- PASSAGE
A hunger for a new war

The feisty teen heroine of The Hunger Games, Katniss, is as tough in the movie as in the books, says Declan Burke, and both adults and kids adore her

A publishing phenomenon and a big-budget movie, The Hunger Games was born when author Suzanne Collins was TV channel-surfing between reality shows and the US invasion of Iraq. What if, she asked herself, war became a TV show?

The result, The Hunger Games, is both ancient and new. The tale has echoes of the Romans’ gladiatorial games and the Greek myth of Theseus, who was sent as a sacrifice by Athens to be fed to the Minotaur on Crete, but The Hunger Games is set in the future, in a dystopian world in which America has been replaced by Panem, where the wealthy Capitol rules over 12 impoverished districts.

As punishment for a failed rebellion, all districts are each year obliged to send a boy and a girl between the ages of 12 and 18 to the Capitol, where they are groomed to take part in a televised battle.

The Hunger Games trilogy has sold three million books worldwide, and the movie opens this weekend, with Jennifer Lawrence starring as Katniss Everdeen, a teenager who volunteers to take the place of her younger sister in the games.

“Katniss is a fantastically complex character,” says Sarah Webb, who writes novels for adults and teenagers. “She’s strong, wily, brave, bossy, headstrong, stubborn . . . She steps in as a tribute to save her sister’s life, but even before that she looks after her family, hunting to keep them alive.”

David Maybury, the editor of Inis Magazine, which caters for young adult fiction in Ireland, says “it’s her strength, driven by passion. Katniss is one girl you really don’t want to mess with.”

- WORK REQUEST
Rewrite the article between "The Hunger Games trilogy" and "in the games.", inclusive, replacing "weekend" with "week". The data after the article is separate material.

- DATA EXTRACT
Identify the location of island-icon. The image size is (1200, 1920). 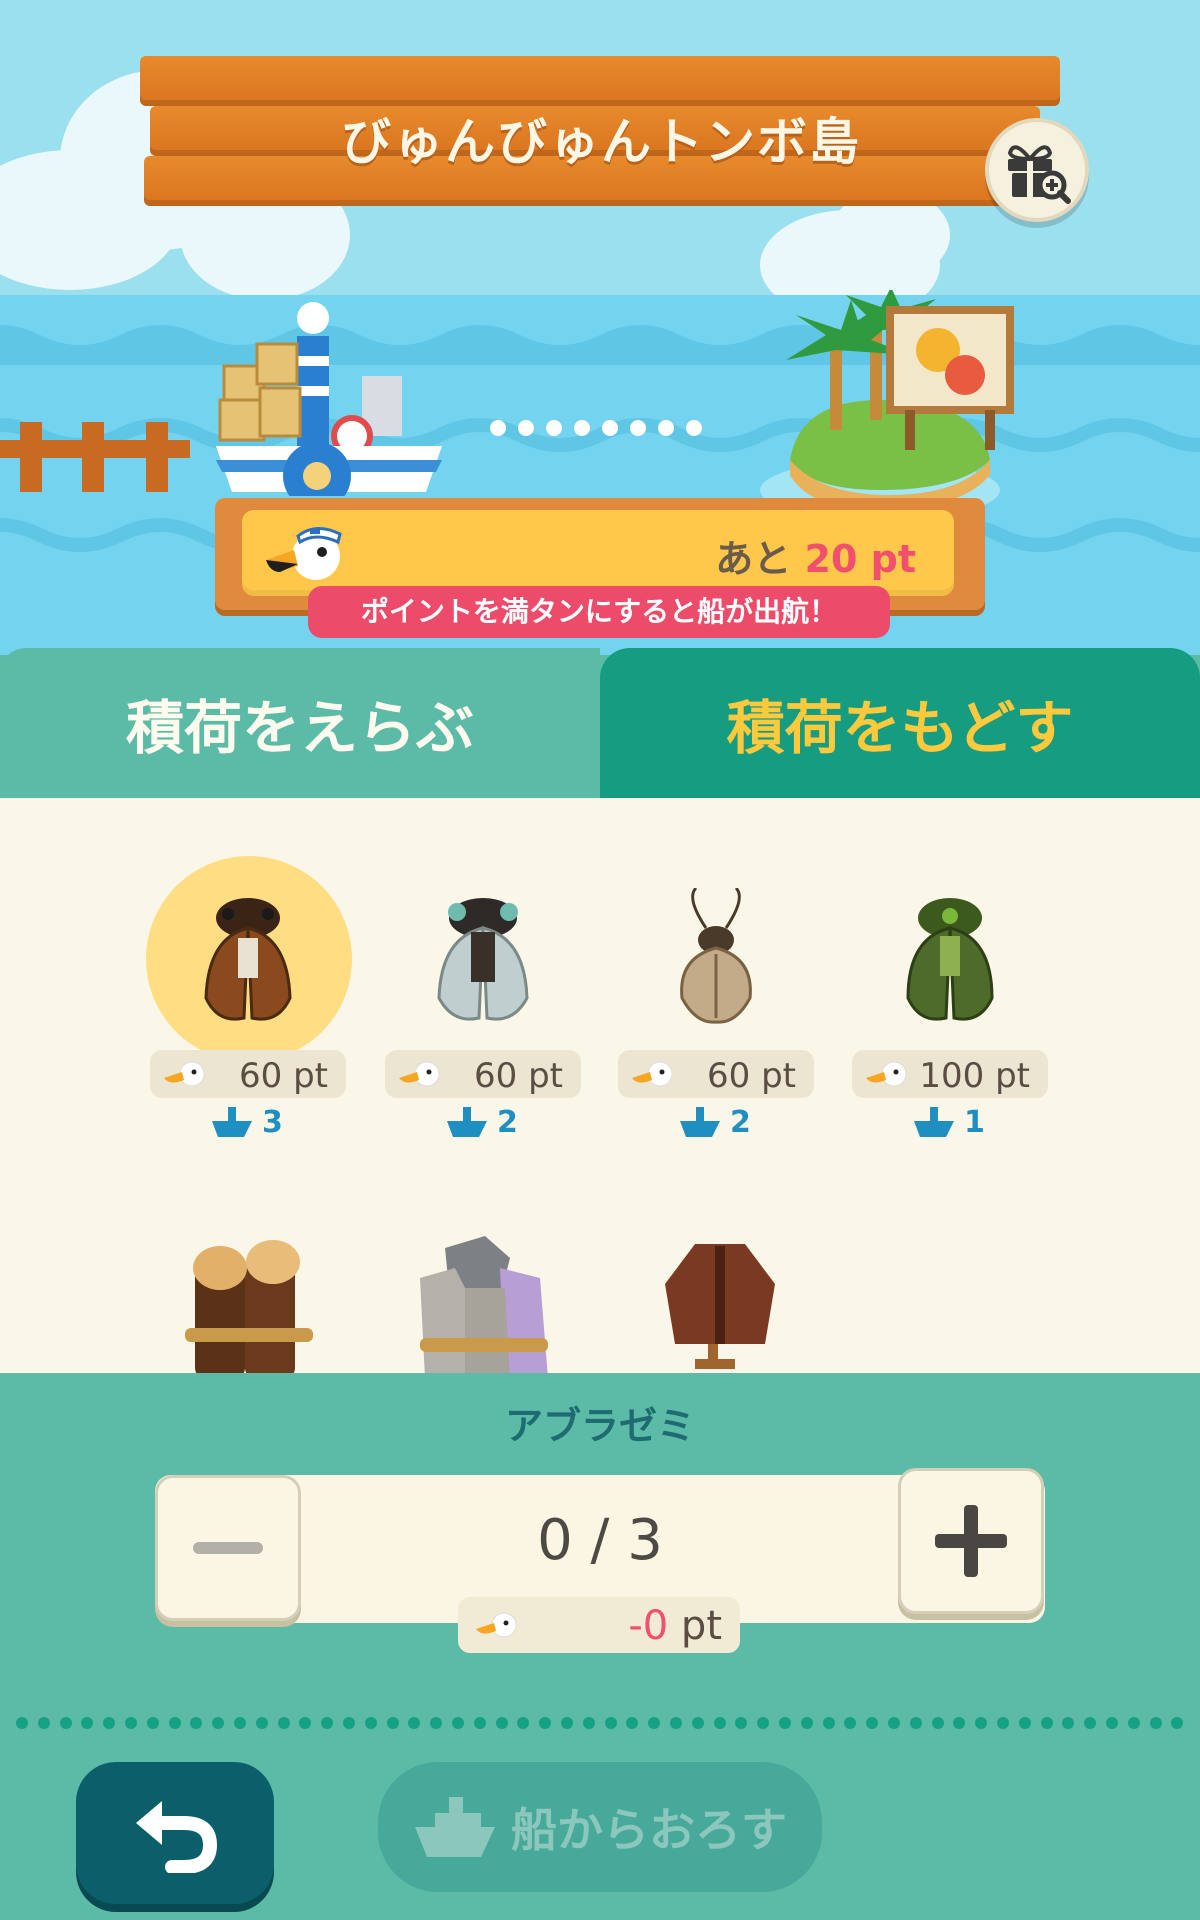
(887, 405).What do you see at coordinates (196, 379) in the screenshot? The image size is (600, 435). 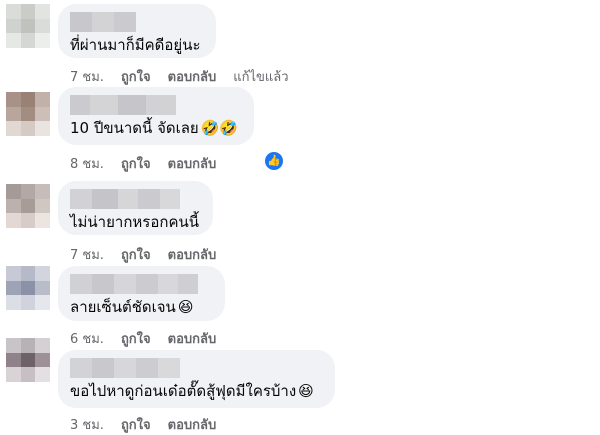 I see `comment-bubble: ขอไปหาดูก่อนเด๋อตั๊ดสู้ฟุดมีใครบ้าง 😆` at bounding box center [196, 379].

- RESPONSE BOX
The Hunger Games trilogy has sold three million books worldwide, and the movie opens this week, with Jennifer Lawrence starring as Katniss Everdeen, a teenager who volunteers to take the place of her younger sister in the games.